[Opening Document text section]

Plus, Mathern said the phrase used by Kagan telling Catholics not to vote for “the most likable” candidate appears to echo Republican ads referring to Heidi Heitkamp.

Friend of Heitkamps

Kenna said that’s how she sees it, too, especially as a longtime close friend of Thomasine and Heidi Heitkamp.

Catholics are taught to follow their own conscience, she said.

“I think I have a perfectly formed conscience,” said Kenna, who credits growing up going to St. Michael’s Elementary School and St. James High School in Grand Forks. That’s led her to devote her life to social work and to support the Democratic party because she sees it as caring for people.

“We can’t just look at being pro-life as just being pro-delivery,” Kenna said. “Being pro-life means all of life and that means people who are here, also.”

The church is a place where people of all political persuasions should feel welcome and be united in faith, not in politics, she said.

Church response

Christopher Dodson, executive director of the North Dakota Catholic Conference, a public policy and lobbying effort of the two dioceses in the state, agrees that partisan politics doesn’t belong in church. Nor does Bishop Kagan, who does not refer to any individuals or parties in his letter, Dodson said.

“There’s nothing new in the letter, it’s all Catholic teaching on how to form one’s conscience,” Dodson. His office has been sending similar messages to parishes in the state regularly since about Labor Day, he said.

The bishop’s reference to not voting for someone because they are “likable” reflects long-held Catholic teaching that the faithful should look at deeper issues than either pocketbook issues or a person’s personality, Dodson said. It’s not about Heitkamp or anyone in particular, he said.

“It’s not about influencing elections, it’s about the care of souls,” Dodson said. That’s why the bishop has been reluctant to discuss his letter before parishioners hear it themselves in church, not in a partisan debate on radio or television, Dodson said.

“People who are really involved in partisan politics get hyper-partisan around election time and everything they see gets interpreted through those partisan lenses,” he said. “I think parishioners will be pleasantly surprised when they finally hear the letter and see that it doesn’t deal with partisan politics.”

[Closing Document text section]
[Opening Material provided section]

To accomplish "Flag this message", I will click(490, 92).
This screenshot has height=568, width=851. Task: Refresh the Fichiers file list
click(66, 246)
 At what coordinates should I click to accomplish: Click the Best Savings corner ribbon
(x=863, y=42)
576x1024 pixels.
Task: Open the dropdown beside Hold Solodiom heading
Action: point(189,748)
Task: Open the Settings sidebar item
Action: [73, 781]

[Closing Material provided section]
[Opening Material provided section]

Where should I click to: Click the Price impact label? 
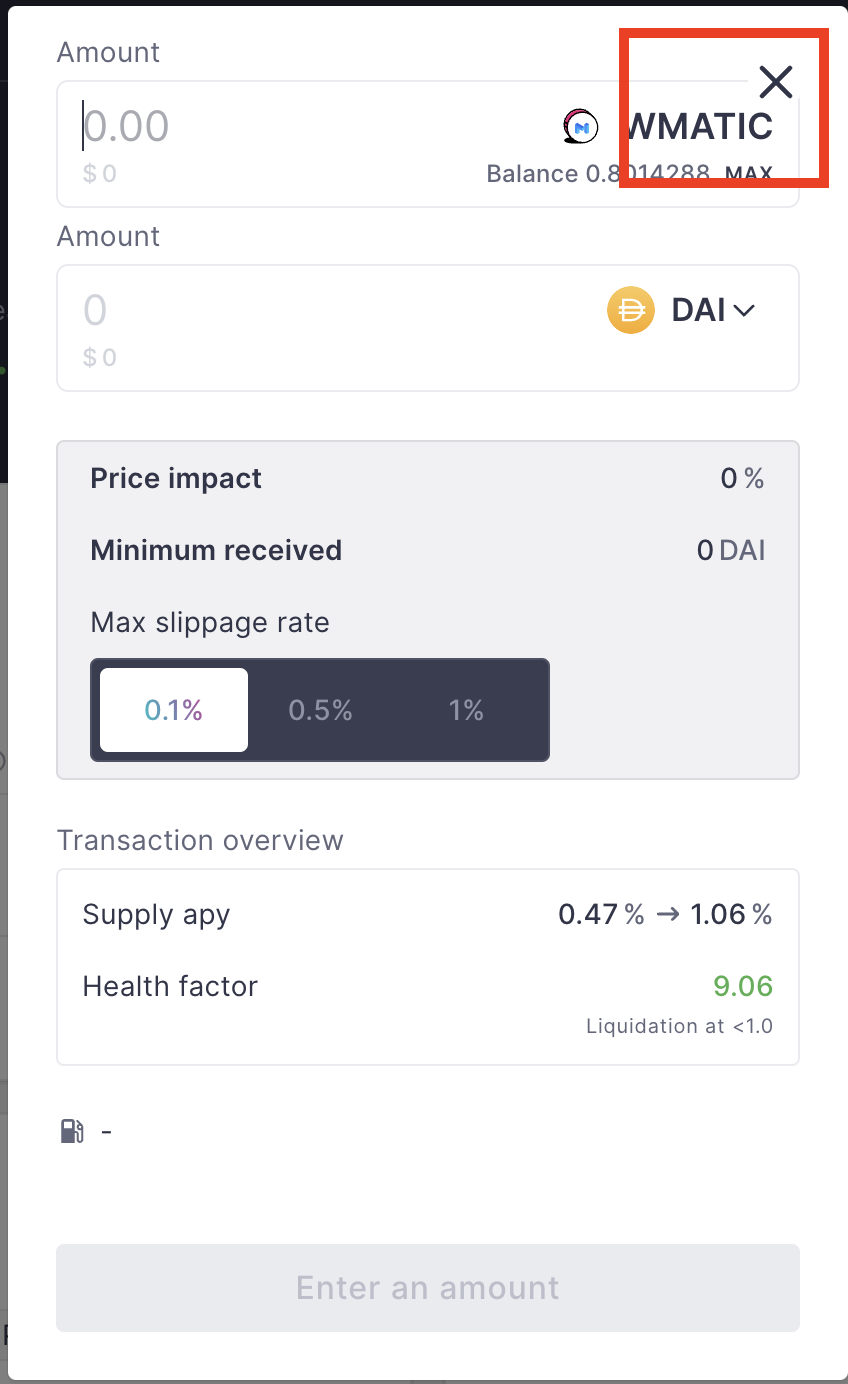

[Closing Material provided section]

What is expected | Continue the article about Bishop Kagan's letter to Catholic voters from the point where it stops.

Output of the task |
Faith and politics

Kenna long has taken her faith and her politics seriously.

In the fall of 1968 at the height of the Vietnam War, a woman regularly stood across the street from St. James High School, holding a sign protesting the war, Kenna remembers. “She wasn’t allowed to come on the school grounds.”

A junior, Kenna invited the woman to speak to her current events class.

“I got suspended for three days,” she said with a laugh.

Now she feels she must react to the message from the bishop that she might be voting the wrong way.

“I think the bishop of Bismarck has brought this to a new level where he is bringing politics into church and as a responsible voter I have to say that’s wrong, and how do I respond that?” she said.

“I could stand up and walk out of church (while the letter is read) but I think that would be disrespectful to our priest,” she said.

Instead, she and others plan to stand outside Holy Family during Masses on Sunday.

Although she will wear a Heitkamp button, it’s not about campaigning, she said, adding she hopes many wear buttons of all sorts.

“I don’t think it’s a protest; I think it’s just an awareness-building exercise,” she said. “I just want people to examine their consciences and then vote the way they feel is consistent with their beliefs. I don’t want to be told that in church.”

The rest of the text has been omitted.